C.2. Untalen Kabeh Negarane
Di Jalan HOS Cokroaminoto di daerah Kuncen, saya menyaksikan adanya peti mati yang di atasnya diletakan tiruan pocongan, dan di atasnya lagi terdapat spanduk yang bertuliskan untalen kabeh negarane (makan semua negeri ini). Untalen kabeh negarane merupakan kalimat imperatif dalam bahasa Jawa Ngoko yang bernada kemarahan dan kasar, tetapi mungkin tulisan pada spanduk itu bermaksud nglulu agar GOLKAR menjadi penguasa tunggal Negara Indonesia.
Nglulu merupakan tindakan memancing atau mendorong pihak lain untuk melakukan suatu tindakan, tetapi pada dasarnya adalah suatu bentuk sindiran atau ejekan terhadap tindakan pihak yang dipancing unruk bertindak sesuatu. Sikap nglulu biasanya muncul jika berada pada posisi resistensi atau perlawanan.
"Untalen kabeh negarane" (makan semua negeri ini) juga bisa menjadi simbol bahwa kemarahan warga PPP Yogya sudah mencapai puncaknya. Untal, merupakan sebuah kata dalam bahasa Jawa ngoko yang berkonotasi kasar sedangkan dalam bahasa ngoko biasa untal sinonim dengan mangan, dalam bahasa kromo madya adalah nedha, sedangkan dalam bahasa kromo inggil adalah dhahar. Seseorang tidak akan menyuruh orang lain nguntal (memakan) jika tidak sedang marah.
Jika berbicara masalah anarki yang berupa pemblokiran jalan raya sehingga pemakai jalan menjadi terganggu, peristiwa tersebut sebenarnya adalah implikasi dari agresi pihak lain--dalam hal ini adalah perusakan kantor DPC PPP Kodya Yogyakarta oleh OPP (Organisasi Peserta Pemilu) lain. Yang terjadi sebenarnya bukanlah anarki, melainkan proses komunikasi dan interaksi warga setempat dengan pihak lain, bahwa mereka sebagai anggota/simpatisan PPP merasa sakit hati dan marah karena salah satu dari simbol-simbol PPP telah dirusak.
Secara materi mungkin warga atau simpatisan PPP tidak terlalu dirugikan karena bangunan di daerah Warungboto tersebut milik pemerintah daerah, tetapi secara psikologis kantor tersebut merupakan salah satu simbol eksistensi PPP beserta massanya di Kota Yogyakarta.
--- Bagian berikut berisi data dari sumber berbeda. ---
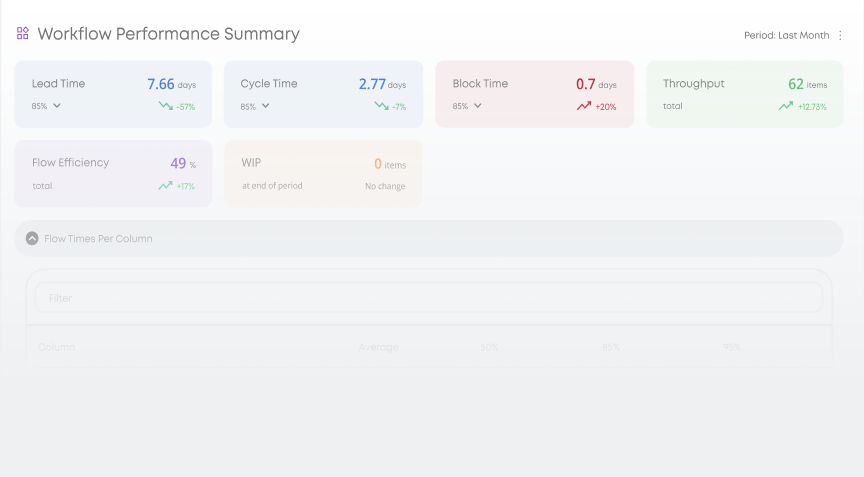Sort by the 95% column header

pos(732,347)
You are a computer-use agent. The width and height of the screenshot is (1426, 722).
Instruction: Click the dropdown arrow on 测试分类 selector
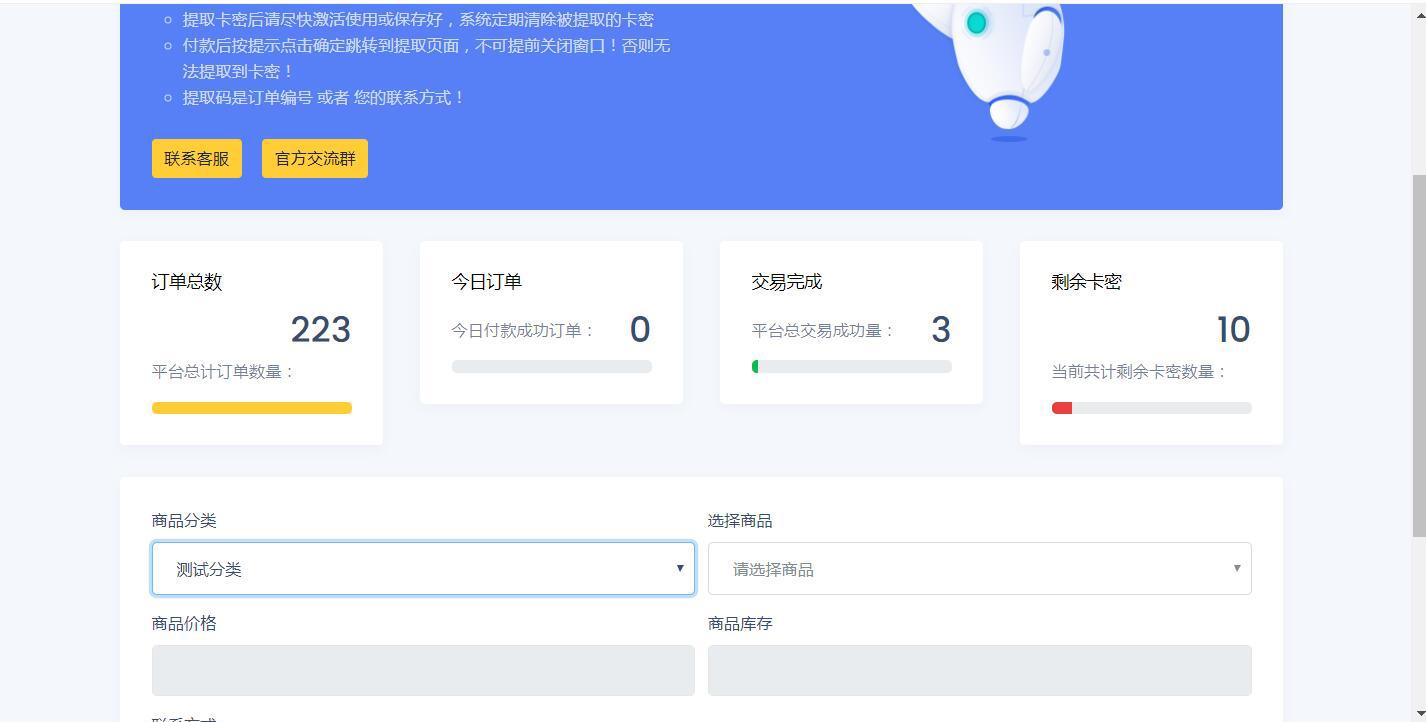pos(680,568)
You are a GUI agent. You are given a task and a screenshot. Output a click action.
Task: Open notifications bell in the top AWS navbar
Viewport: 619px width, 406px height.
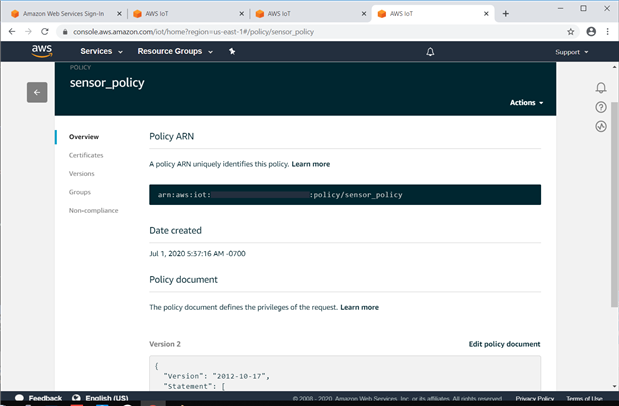[x=430, y=51]
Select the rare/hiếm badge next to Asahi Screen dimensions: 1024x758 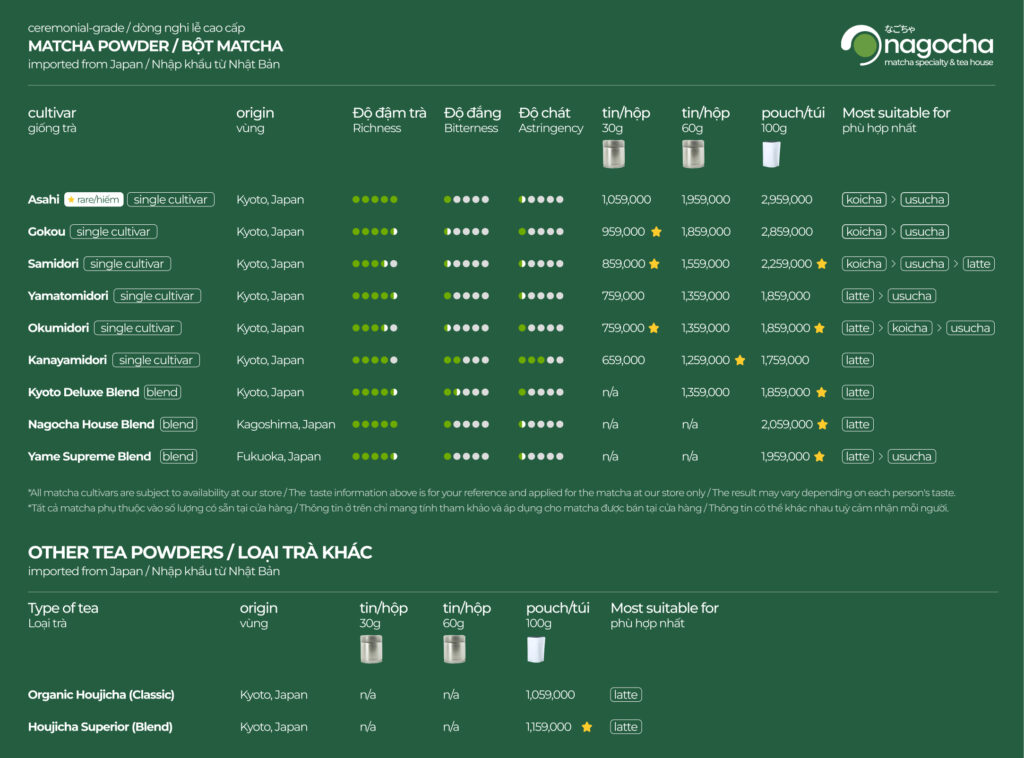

Simbol bisa berkaitan dengan bermacam-macam makna; kesucian, kekuatan, persamaan, persatuan, harga diri, kejayaan, kematian, dan lain-lain. Simbol bersifat konotatif. Sesuatu bisa dianggap sebagai simbol oleh sebuah masyarakat, namun oleh masyarakat yang lain bisa jadi sesuatu tersebut tidak dianggap sebagai simbol, karena latar belakang kebudayaan yang berbeda. Simbol bisa dimaknai secara logika tetapi bisa juga dimaknai dengan keyakinan. Secara simbolik perusakan Kantor DPC PPP bisa bermakna balas dendam, penghinaan, tantangan, atau persekongkolan yang berakibat kemarahan massa PPP.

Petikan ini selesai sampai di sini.